A once-weekly oral regimen can keep HIV suppressed as well as daily pills, according to study results presented today at the Conference on Retroviruses and Opportunistic Infections (CROI 2024).
In a phase II clinical trial, 94% of people who switched to weekly islatravir and lenacapavir pills maintained an undetectable viral load, matching the viral suppression rate of those who stayed on daily Biktarvy (bictegravir/tenofovir alafenamide/emtricitabine). If further data continue to show promise, the combination could become the longest-acting regimen that does not involve injections.
“Oral regimens have transformed HIV care, but taking a pill every day is difficult,” Dr Amy Colson of Community Resource Initiative in Boston said at a media briefing. “Longer-acting options relieve the burden of daily pill-taking and have the potential to improve adherence, improve virologic control and reduce new infections.”
Lenacapavir, from Gilead Sciences, is the first HIV capsid inhibitor. Because it works differently, it remains active against virus that has developed resistance to other classes of antiretrovirals. A twice-yearly injectable formulation (Sunlenca) was approved in 2022 for treatment-experienced people with multidrug-resistant HIV. Gilead also makes a 300mg lenacapavir pill that is taken as an initial loading dose and can be used for temporary ‘bridging’ if an injection must be missed.
Islatravir (also known as EFdAor MK-8591) is a first-in-class nucleoside reverse transcriptase translocation inhibitor from Merck. It has a long half-life in the body, making it a candidate for long-acting HIV treatment and prevention.
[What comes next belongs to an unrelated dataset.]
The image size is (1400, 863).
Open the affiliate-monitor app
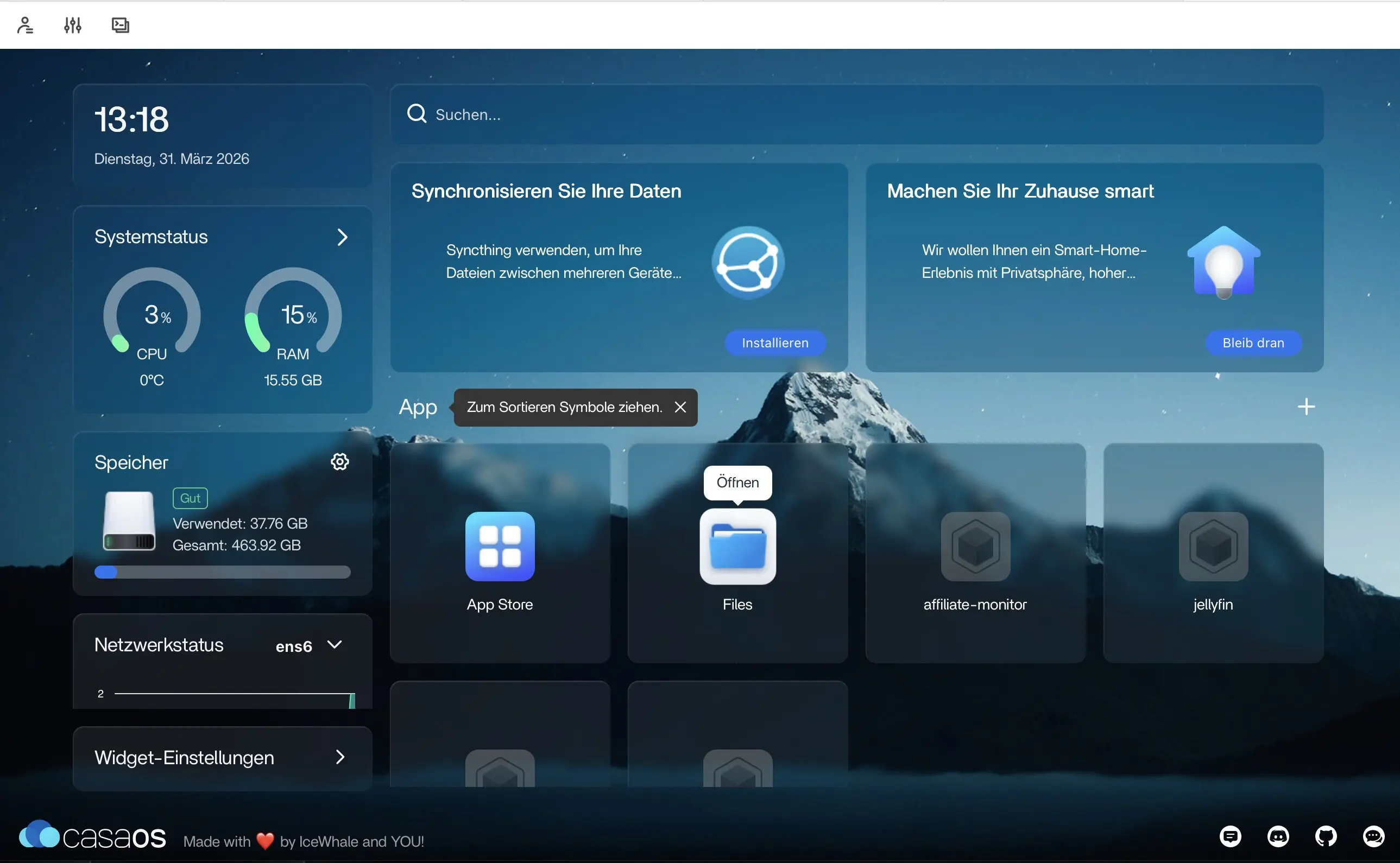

Combined with the NNRTI doravirine (Pifeltro), islatravir demonstrated good activity in previously untreated people and maintained viral suppression in those who switched from another oral regimen.
Because doravirine is not suitable for long-acting therapy, Merck also paired islatravir with MK-8507, an experimental NNRTI, in a once-weekly regimen. In addition, Merck and Gilead started a study of once-weekly islatravir plus lenacapavir in 2021. But later that year, the US Food and Drug Administration (FDA) placed a clinical hold on islatravir after HIV-positive participants in treatment trials experienced a decline in CD4 T-cell counts and HIV-negative volunteers in pre-exposure prophylaxis (PrEP) studies saw a drop in total lymphocyte counts.
Merck was not ready to give up on islatravir, however. Company scientists conducted an extensive analysis to better understand the problem, determining that the doses used in these trials were too high. People who took lower doses had CD4 cell and total lymphocyte numbers comparable to those of people on standard therapy or a placebo. The FDA lifted the hold, and Merck launched a new set of studies testing a lower daily dose of islatravir in combination with doravirine and restarted the trial with Gilead using a lower weekly dose of islatravir with lenacapavir.
Now, the first results from that trial are finally here.
This open-label phase II study (NCT05052996) enrolled 104 adults with viral suppression (less than 50 copies) on daily Biktarvy, no history of virological failure, a CD4 count of at least 350 and a total lymphocyte count of at least 900. People with hepatitis B were excluded, as neither drug has activity against hepatitis B virus. The median age was 40 years, and 18% were women. The study population was diverse: 50% White, 36% Black, 29% Latino and 7% Asian, Native American or Pacific Islander.
The study participants were randomly assigned to either stay on Biktarvy once daily or switch to 2mg islatravir plus 300mg lenacapavir pills once weekly.
At 24 weeks, islatravir plus lenacapavir was “both efficacious and well-tolerated,” and most participants in both groups maintained viral suppression, Colson told reporters.
Only one person (1.9%) in the islatravir plus lenacapavir group had a viral load above 50 copies at 24 weeks, and he later achieved viral suppression at 30 weeks. No one in the Biktarvy group had a detectable viral load at 24 weeks. Both groups had the same rate of viral suppression (94.2%) after accounting for five people with missing data. Follow-up will continue through 48 weeks.
Both treatment regimens were safe and well tolerated. Careful monitoring of CD4 cells and total lymphocytes revealed no clinically significant decreases and no differences between the two groups. Treatment-related adverse events were more common in the islatravir plus lenacapavir group (17.3% vs 5.8%), but all were mild to moderate. The most common side effects in this group were dry mouth and nausea. Two people discontinued the drugs due to adverse events unrelated to treatment. Colson noted that the study team wants to see 48-week safety data before deciding how to move forward.
Based on these findings, islatravir plus lenacapavir “has the potential to become the first weekly oral complete regimen for the treatment of HIV,” Colson concluded.
Colson A et al. Efficacy and safety of weekly islatravir plus lenacapavir in PWH at 24 weeks: A phase II study. Conference on Retroviruses and Opportunistic Infections, Denver, abstract 208, 2024.